→ PASSAGE SHOWN:
•••

Tetragon for Two

There is a $\frac{1}{4}$ chance that the points are on the same side, a $\frac{1}{2}$ chance that they are on adjacent sides, and a $\frac{1}{4}$ chance that they are on opposite sides.

Case 1 : The points are on the same side.

Let $x$ be the distance from a vertex to the first point, and let $y$ be the distance from the same vertex to the second point.

Then the expected value of the distance between the points is:

$\begin{aligned} \int_{0}^{1} \int_{0}^{1} |y-x|\ dy\ dx &= 2\int_{0}^{1} \int_{0}^{x} (y-x)\ dy\ dx \\ &= \frac{1}{3} \end{aligned}$

Case 2 : The points are on adjacent sides.

Let $x$ be the distance from a vertex to the first point, and let $y$ be the distance from the same vertex to the second point.

Then the expected value of the distance between the points is:

$\int_{0}^{1} \int_{0}^{1} \sqrt{x^2+y^2}\ dy\ dx = \frac{1}{3}\left(\sqrt{2}+\ln \left(1+\sqrt{2} \right) \right)$

Case 3 : The points are on opposite sides.

Let $x$ be the distance from a vertex to the first point, and let $y$ be the distance from the adjacent vertex to the second point.

Then the expected value of the distance between the points is:

$\int_{0}^{1} \int_{0}^{1} \sqrt{1+(y-x)^2}\ dy\ dx = \frac{2-\sqrt{2}}{3} + \ln \left(1+\sqrt{2} \right)$

Weighting each of these expected values by their respective probabilities gives an expected value of approximately $\boxed{0.735}.$

•••

[Rows from a data collection]
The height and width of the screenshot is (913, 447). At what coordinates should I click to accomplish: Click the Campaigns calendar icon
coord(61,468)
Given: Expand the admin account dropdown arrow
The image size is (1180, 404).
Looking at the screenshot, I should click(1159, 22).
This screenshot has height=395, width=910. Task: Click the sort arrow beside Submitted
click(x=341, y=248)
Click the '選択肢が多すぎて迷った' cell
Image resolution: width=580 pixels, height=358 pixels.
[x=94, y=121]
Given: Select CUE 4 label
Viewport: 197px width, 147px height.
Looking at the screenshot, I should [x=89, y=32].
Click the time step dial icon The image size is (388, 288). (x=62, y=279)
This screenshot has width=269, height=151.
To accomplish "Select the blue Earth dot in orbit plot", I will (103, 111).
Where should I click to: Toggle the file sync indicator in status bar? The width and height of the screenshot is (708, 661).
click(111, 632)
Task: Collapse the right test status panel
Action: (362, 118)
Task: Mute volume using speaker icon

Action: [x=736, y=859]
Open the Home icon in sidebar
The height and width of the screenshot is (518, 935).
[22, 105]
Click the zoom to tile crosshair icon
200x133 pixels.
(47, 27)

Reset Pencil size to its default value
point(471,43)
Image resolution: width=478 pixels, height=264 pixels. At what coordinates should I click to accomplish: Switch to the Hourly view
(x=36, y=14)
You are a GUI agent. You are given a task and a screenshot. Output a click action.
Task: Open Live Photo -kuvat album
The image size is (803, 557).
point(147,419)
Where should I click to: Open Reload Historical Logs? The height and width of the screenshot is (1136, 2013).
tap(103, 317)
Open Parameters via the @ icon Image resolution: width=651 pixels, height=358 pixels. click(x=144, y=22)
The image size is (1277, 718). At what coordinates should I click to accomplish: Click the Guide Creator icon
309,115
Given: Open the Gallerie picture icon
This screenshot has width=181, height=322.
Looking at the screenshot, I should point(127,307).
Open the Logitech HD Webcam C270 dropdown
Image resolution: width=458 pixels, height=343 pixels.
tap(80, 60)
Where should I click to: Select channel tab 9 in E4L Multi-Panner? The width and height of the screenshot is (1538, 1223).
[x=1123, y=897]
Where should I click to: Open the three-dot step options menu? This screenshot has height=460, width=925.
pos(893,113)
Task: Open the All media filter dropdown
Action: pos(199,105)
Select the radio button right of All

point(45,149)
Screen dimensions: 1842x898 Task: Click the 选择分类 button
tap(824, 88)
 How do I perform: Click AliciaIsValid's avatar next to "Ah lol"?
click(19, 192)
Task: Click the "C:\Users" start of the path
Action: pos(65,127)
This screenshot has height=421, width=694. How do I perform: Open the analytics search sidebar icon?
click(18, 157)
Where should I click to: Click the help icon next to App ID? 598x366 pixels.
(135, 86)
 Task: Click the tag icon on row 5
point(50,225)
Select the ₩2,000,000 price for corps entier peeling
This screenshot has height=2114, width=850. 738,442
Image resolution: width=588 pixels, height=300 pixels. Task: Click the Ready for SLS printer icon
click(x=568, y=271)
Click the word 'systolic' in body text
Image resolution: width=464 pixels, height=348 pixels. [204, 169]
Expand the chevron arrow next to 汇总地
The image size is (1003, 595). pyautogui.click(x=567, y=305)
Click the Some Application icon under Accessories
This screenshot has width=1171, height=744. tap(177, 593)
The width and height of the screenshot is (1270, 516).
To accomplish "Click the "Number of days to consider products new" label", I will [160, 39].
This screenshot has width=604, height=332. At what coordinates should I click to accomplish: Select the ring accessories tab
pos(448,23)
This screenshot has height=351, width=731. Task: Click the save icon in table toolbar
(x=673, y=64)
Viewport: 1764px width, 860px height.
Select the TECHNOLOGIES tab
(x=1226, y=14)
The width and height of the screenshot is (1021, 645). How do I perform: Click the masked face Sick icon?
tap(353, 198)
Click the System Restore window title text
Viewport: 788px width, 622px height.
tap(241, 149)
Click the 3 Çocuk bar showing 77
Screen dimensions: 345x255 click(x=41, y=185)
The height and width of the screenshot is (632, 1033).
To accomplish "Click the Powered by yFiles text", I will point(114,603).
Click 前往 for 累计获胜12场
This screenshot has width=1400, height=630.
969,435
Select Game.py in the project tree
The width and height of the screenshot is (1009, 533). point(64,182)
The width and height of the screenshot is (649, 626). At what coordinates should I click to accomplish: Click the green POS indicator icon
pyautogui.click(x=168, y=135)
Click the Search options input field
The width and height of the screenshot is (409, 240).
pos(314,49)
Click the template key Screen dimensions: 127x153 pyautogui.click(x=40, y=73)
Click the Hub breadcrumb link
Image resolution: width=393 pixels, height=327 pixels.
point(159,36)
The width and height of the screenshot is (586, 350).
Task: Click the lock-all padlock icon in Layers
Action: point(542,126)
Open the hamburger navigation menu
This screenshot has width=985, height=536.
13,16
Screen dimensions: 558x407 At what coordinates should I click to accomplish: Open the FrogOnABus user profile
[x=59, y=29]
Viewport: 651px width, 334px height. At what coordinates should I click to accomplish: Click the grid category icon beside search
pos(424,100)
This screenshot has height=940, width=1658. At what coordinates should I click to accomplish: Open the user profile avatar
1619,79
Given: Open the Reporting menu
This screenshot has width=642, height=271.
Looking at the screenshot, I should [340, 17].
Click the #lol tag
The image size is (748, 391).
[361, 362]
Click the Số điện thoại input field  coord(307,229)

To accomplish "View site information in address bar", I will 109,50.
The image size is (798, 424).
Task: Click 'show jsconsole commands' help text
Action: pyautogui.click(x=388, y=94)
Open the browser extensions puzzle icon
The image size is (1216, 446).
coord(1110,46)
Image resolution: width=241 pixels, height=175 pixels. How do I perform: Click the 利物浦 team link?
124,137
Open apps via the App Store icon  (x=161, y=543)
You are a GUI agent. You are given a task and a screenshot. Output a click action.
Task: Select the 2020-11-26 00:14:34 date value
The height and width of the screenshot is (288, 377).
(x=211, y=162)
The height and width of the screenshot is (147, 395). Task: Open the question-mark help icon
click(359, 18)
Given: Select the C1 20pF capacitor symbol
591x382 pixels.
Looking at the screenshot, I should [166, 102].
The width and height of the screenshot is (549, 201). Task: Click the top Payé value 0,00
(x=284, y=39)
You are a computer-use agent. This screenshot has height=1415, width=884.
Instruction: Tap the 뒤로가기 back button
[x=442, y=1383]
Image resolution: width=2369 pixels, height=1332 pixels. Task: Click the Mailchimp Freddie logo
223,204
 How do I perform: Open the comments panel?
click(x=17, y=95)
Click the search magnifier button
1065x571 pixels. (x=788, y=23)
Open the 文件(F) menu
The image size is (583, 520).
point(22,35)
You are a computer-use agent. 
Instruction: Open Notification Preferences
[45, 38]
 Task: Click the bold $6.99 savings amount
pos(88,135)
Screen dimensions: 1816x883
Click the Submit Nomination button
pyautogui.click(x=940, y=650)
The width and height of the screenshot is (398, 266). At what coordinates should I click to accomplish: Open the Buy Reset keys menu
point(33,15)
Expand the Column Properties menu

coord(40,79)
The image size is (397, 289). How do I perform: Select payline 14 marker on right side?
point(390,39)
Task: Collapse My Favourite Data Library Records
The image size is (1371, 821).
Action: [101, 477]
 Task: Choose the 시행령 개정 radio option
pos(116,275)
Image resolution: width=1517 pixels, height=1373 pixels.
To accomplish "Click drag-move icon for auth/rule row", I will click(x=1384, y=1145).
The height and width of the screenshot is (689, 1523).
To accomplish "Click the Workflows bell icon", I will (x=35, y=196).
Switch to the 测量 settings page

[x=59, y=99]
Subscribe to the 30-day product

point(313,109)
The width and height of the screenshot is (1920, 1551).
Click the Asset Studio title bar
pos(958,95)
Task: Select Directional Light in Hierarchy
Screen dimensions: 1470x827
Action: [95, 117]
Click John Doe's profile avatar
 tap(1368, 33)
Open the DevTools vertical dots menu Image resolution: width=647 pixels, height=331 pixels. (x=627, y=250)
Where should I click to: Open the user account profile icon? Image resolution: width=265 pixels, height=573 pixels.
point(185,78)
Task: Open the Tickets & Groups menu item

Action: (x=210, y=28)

•••

→ WHAT THIS TASK INVOLVES:
In the tetragon solution, explain how the final expected value of about 0.735 is obtained from the three cases.

→ SOLUTION TO THE PROBLEM:
Each case's expected distance is weighted by its probability: 1/4 for same side (1/3), 1/2 for adjacent sides ((1/3)(√2 + ln(1+√2))), and 1/4 for opposite sides ((2−√2)/3 + ln(1+√2)). Adding these weighted values gives approximately 0.735.